Dear Car Talk:
I have a question about my 2003 Buick Regal. I've been a diesel mechanic for 40 years, and I'm now retired. I need to change the rack and pinion on my Buick, but I need some instructions. Every time I try to ask this question online, all I get are listings of places that sell the unit. I never get the answer I need. Can you tell me where I can get instructions on how to replace the unit? -- Bill
Yeah, pretty smart ad placement by Steering Racks R Us, huh? My first suggestion would be to add the words "YouTube" to your search. YouTube has become populated with a ton of how-to videos, where amateur mechanics, plumbers, appliance repairers and brain surgeons happily show you how to do something very specific.

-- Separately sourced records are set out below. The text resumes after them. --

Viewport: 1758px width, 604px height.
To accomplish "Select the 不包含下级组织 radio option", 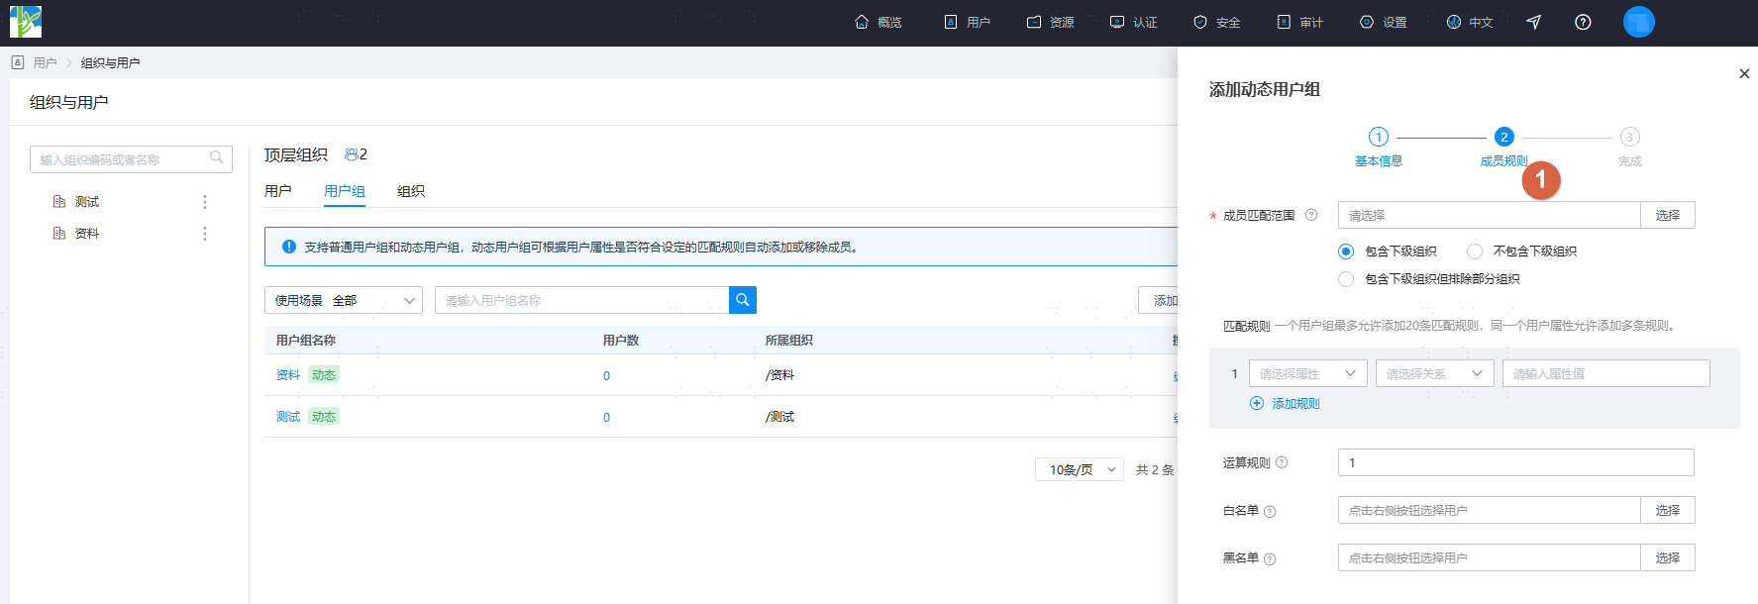I will [x=1475, y=252].
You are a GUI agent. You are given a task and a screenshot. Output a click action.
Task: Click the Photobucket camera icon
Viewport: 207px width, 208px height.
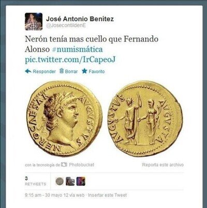(64, 164)
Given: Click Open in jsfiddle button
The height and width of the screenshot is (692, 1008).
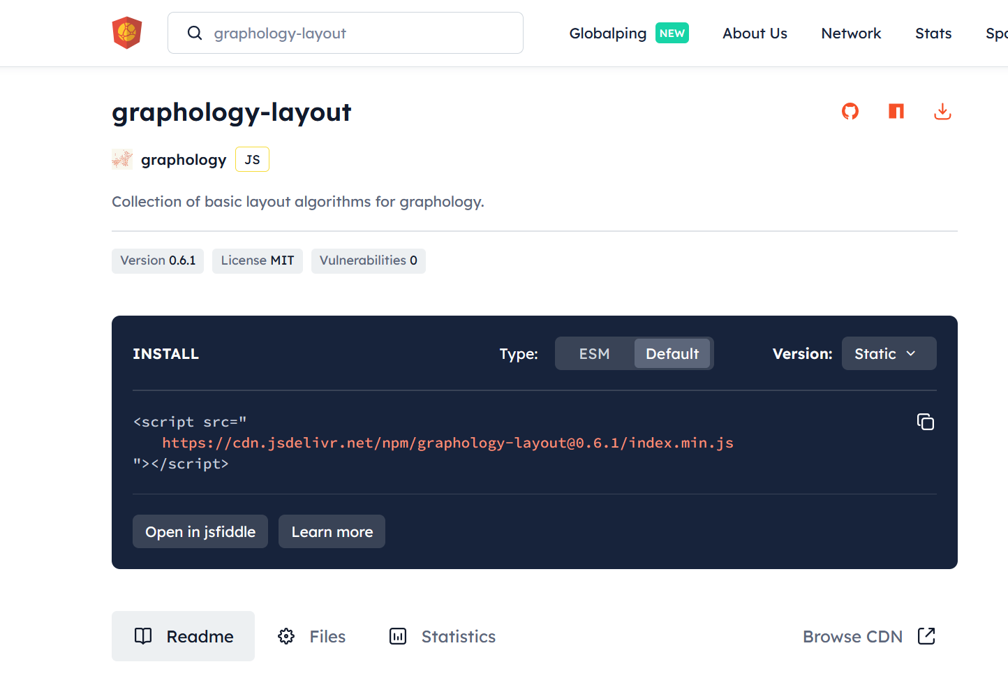Looking at the screenshot, I should (x=200, y=532).
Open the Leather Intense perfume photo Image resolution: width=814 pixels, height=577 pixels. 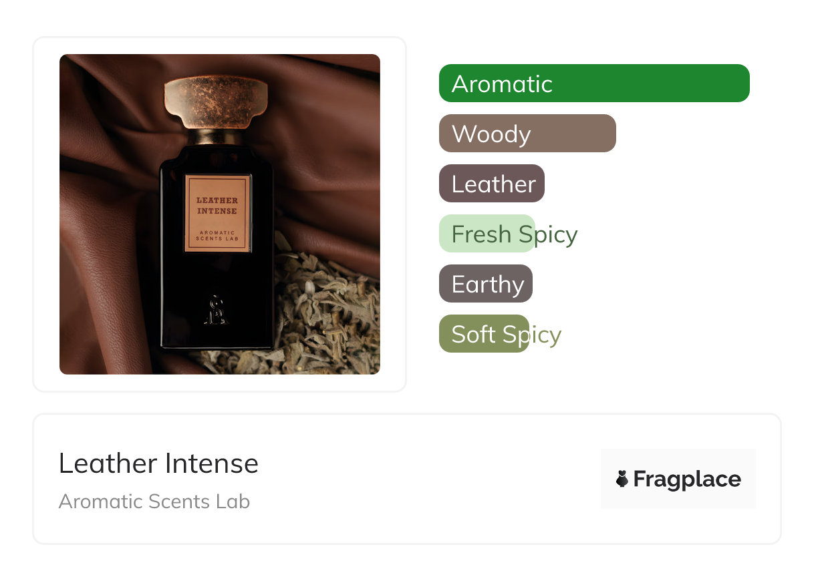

When searching, it's often helpful to know how many years your particular Regal was produced. In your case, that fourth generation Regal was made from 1997-2004. So any of those years should work. It also happened to be essentially the same car as the Chevy Lumina (R.I.P.), the Chevy Monte Carlo (R.I.P.), the Pontiac Grand Prix (R.I.P.) and the Oldsmobile Intrigue (R.I.P.). So if you can find videos on any of those models from those years, you'll probably learn what you need to know. From my experience, the only thing that's at all tricky about replacing the rack and pinion on your car is that you have to lower the rear section of the subframe to get at it. So you might want to recruit a friend to provide an extra set of hands, and help you line things up. That'll make the job easier. Just pick someone you're not that fond of, because the friendship will probably be over after this.
After you replace the rack, you'll need to either reuse or replace your outer tie rod ends. And once you do that, you'll need an alignment. Otherwise, your rack and pinion will work great, but it'll only drive you in circles. It's a job that's within the grasp of an experienced weekend mechanic, Bill. But it might take a whole weekend, especially if you decide to tackle it alone. So make a bunch of sandwiches first.